───── Brano proposto

Entrambe queste teorie però, secondo Mosca, devono essere criticate, non è in queste due teorie che si trova l'analisi corretta della politica.


L'analisi della teoria dei climi era stata portata avanti da Montesquie, il quale aveva dato una grande importanza al clima, il quale influenza la forma di governo, per cui aveva detto che al sud, nel meridione, vi è scarsa moralità degli uomini, ciò è dovuto al clima caldo, ciò comporta anche un certo ozio da parte degli individui, che allontanava dalla dinamica politica e quindi dalla libertà. In un certo senso, Montesquie dice che gli uomini del sud sono più propensi ad essere dominati e quindi ad essere sottoposti ad un governo arbitrario. Per contro, gli uomini del nord sono più pronti, più forti e meno pronti a cedere i propri diritti.

──────────

§ **Istruzioni da seguire**: Nel brano sulla teoria dei climi, riporta il passo che comincia con "L'analisi della teoria" e prosegue fino a "i propri diritti.", sostituendo "nord" con "settentrione".

───── Dati forniti

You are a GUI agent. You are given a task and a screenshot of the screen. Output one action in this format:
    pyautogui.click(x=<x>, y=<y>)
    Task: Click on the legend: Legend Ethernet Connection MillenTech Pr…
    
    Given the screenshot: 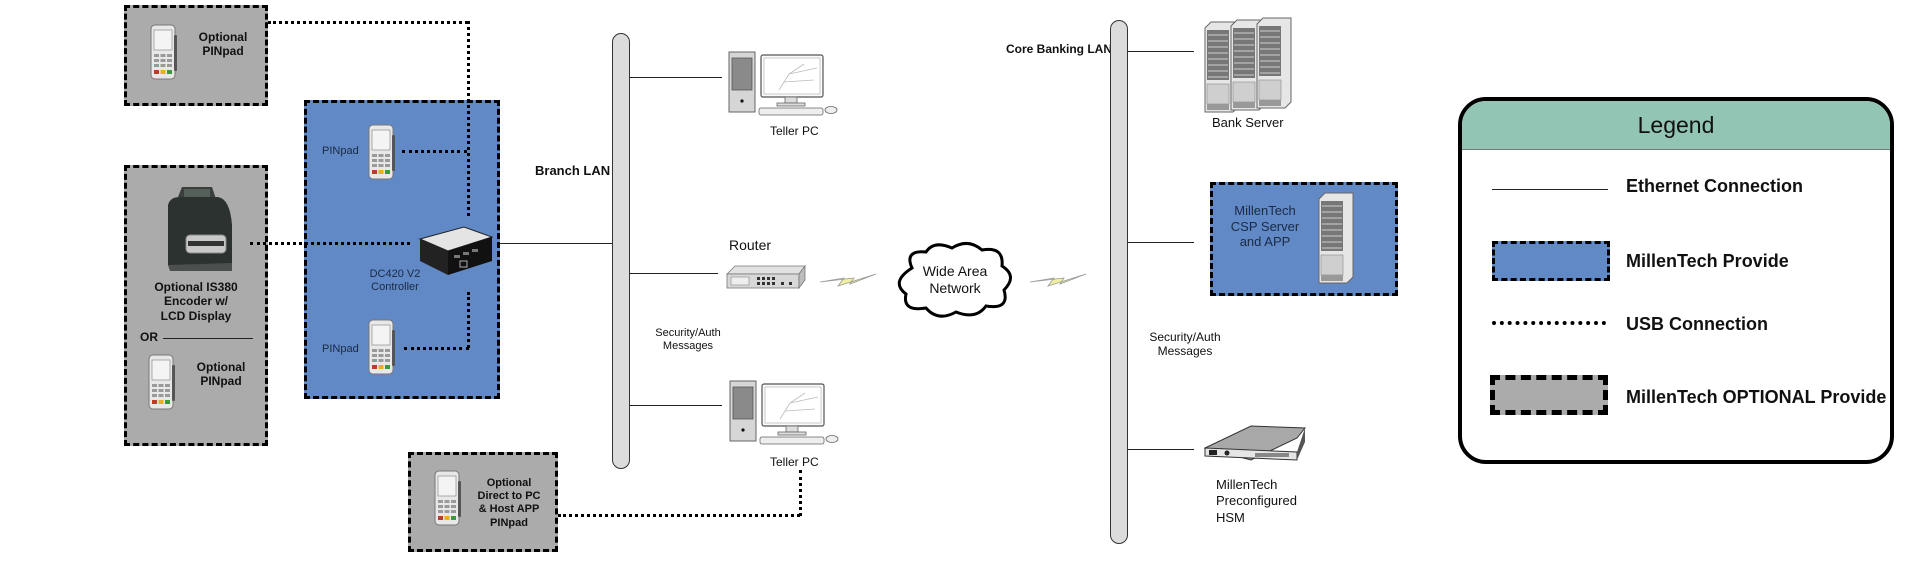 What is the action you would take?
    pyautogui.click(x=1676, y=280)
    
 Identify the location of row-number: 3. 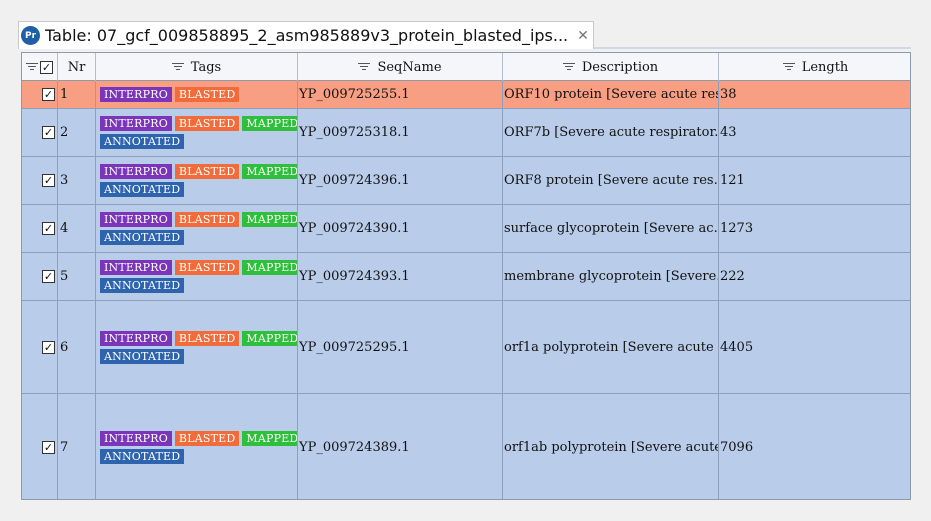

──────────

§ **Risposta**:
L'analisi della teoria dei climi era stata portata avanti da Montesquie, il quale aveva dato una grande importanza al clima, il quale influenza la forma di governo, per cui aveva detto che al sud, nel meridione, vi è scarsa moralità degli uomini, ciò è dovuto al clima caldo, ciò comporta anche un certo ozio da parte degli individui, che allontanava dalla dinamica politica e quindi dalla libertà. In un certo senso, Montesquie dice che gli uomini del sud sono più propensi ad essere dominati e quindi ad essere sottoposti ad un governo arbitrario. Per contro, gli uomini del settentrione sono più pronti, più forti e meno pronti a cedere i propri diritti.